- Challenge:
Format the items below as a numbered list, one line per number, skipping blank lines and leaving out the pictures.

- Information provided:
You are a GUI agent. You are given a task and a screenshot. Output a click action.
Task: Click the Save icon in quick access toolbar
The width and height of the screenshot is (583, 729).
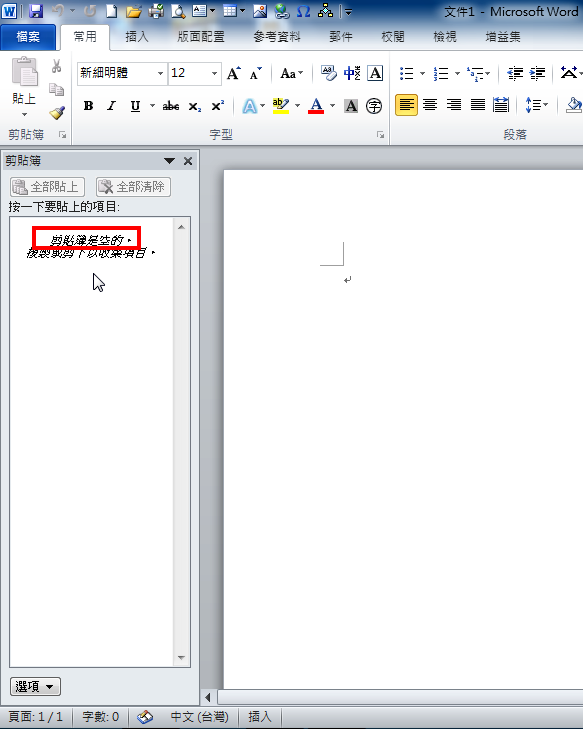click(x=36, y=11)
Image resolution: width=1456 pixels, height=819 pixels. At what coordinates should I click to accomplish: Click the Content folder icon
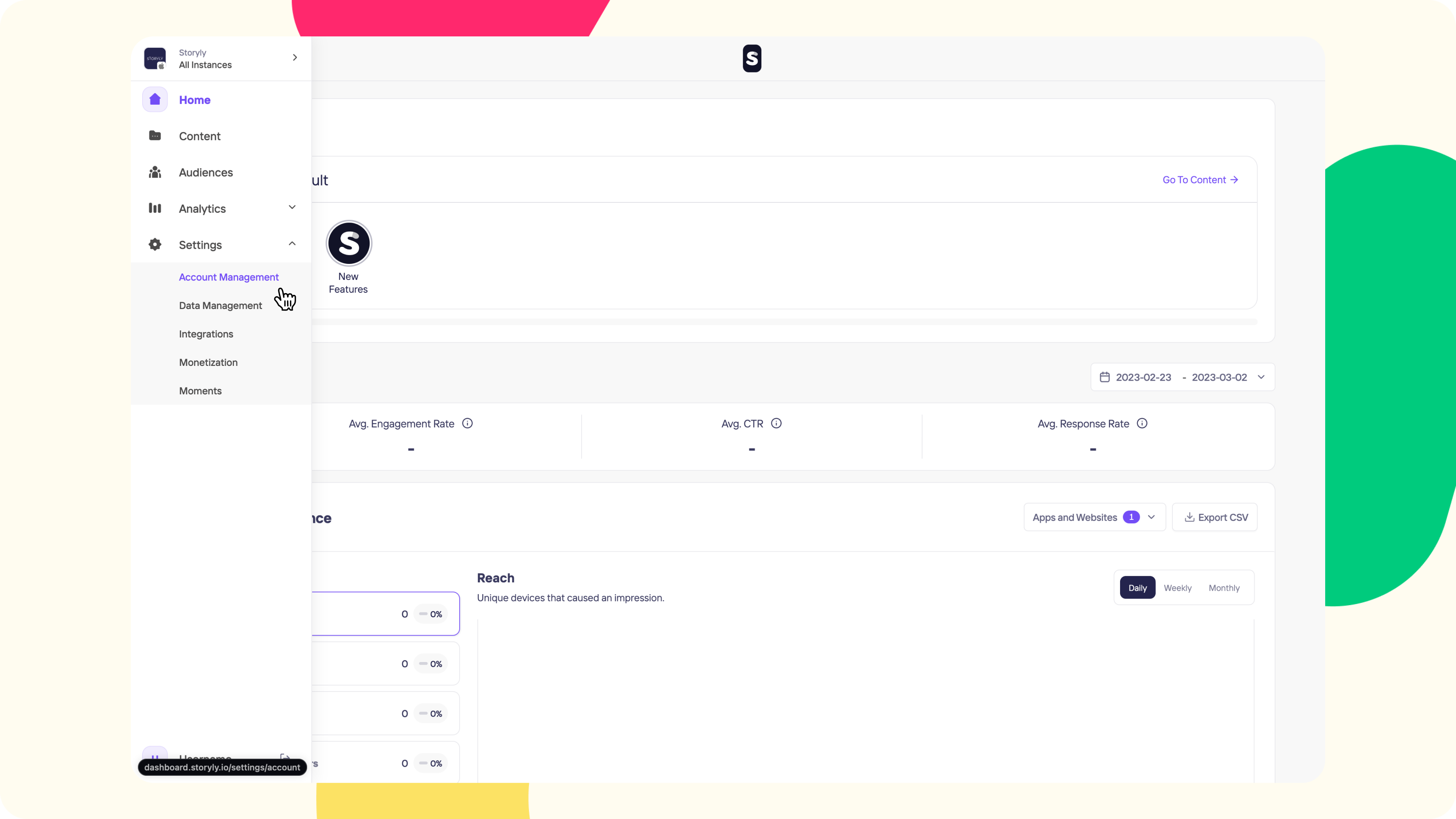point(155,136)
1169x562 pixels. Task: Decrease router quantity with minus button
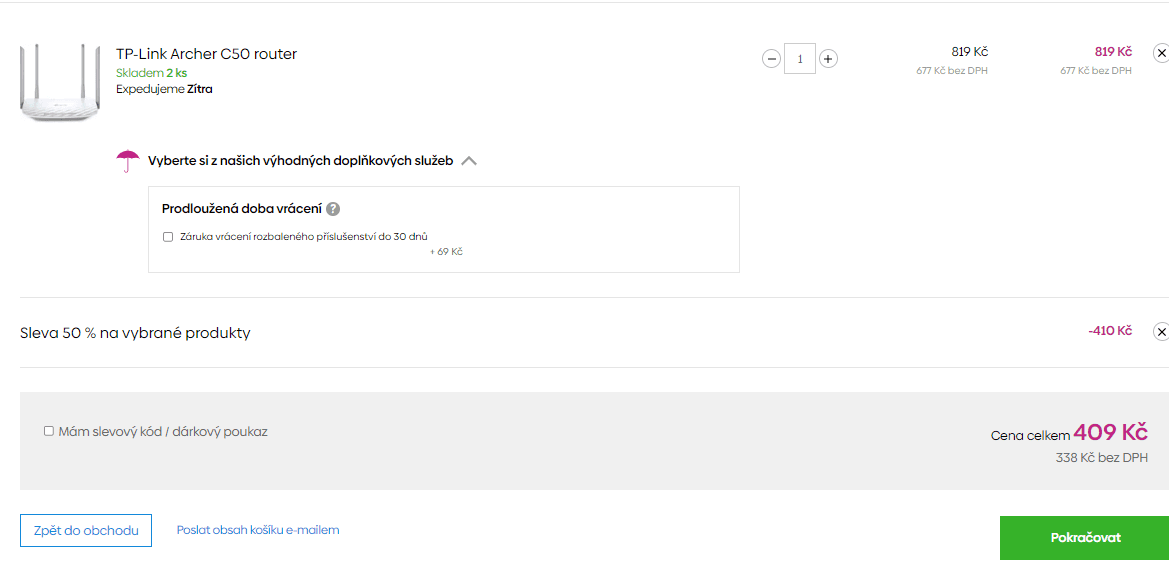tap(772, 58)
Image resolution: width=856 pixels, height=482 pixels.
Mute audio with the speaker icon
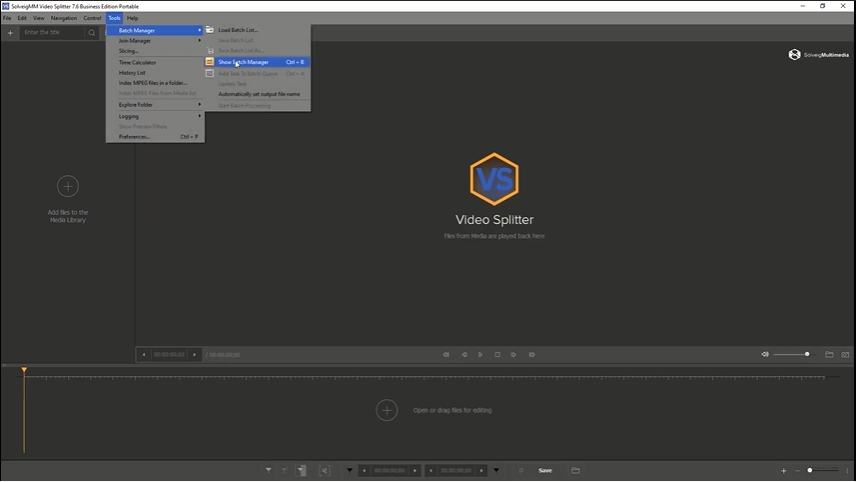point(765,355)
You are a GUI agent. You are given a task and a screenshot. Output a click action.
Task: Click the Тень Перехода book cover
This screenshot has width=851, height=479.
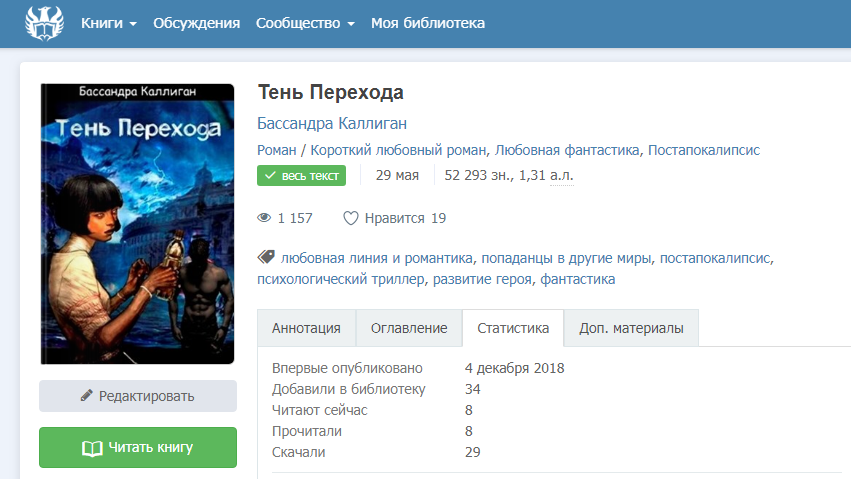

- Task output:
1. You are a GUI agent. You are given a task and a screenshot. Output a click action.
2. Task: Click the Save icon in quick access toolbar
3. The width and height of the screenshot is (583, 729).
4. click(x=36, y=11)
5. Image resolution: width=1456 pixels, height=819 pixels. At what coordinates should I click to accomplish: Click the Content folder icon
6. point(155,136)
7. 1169x562 pixels. Task: Decrease router quantity with minus button
8. tap(772, 58)
9. Image resolution: width=856 pixels, height=482 pixels.
10. Mute audio with the speaker icon
11. point(765,355)
12. You are a GUI agent. You are given a task and a screenshot. Output a click action.
13. Task: Click the Тень Перехода book cover
14. This screenshot has width=851, height=479.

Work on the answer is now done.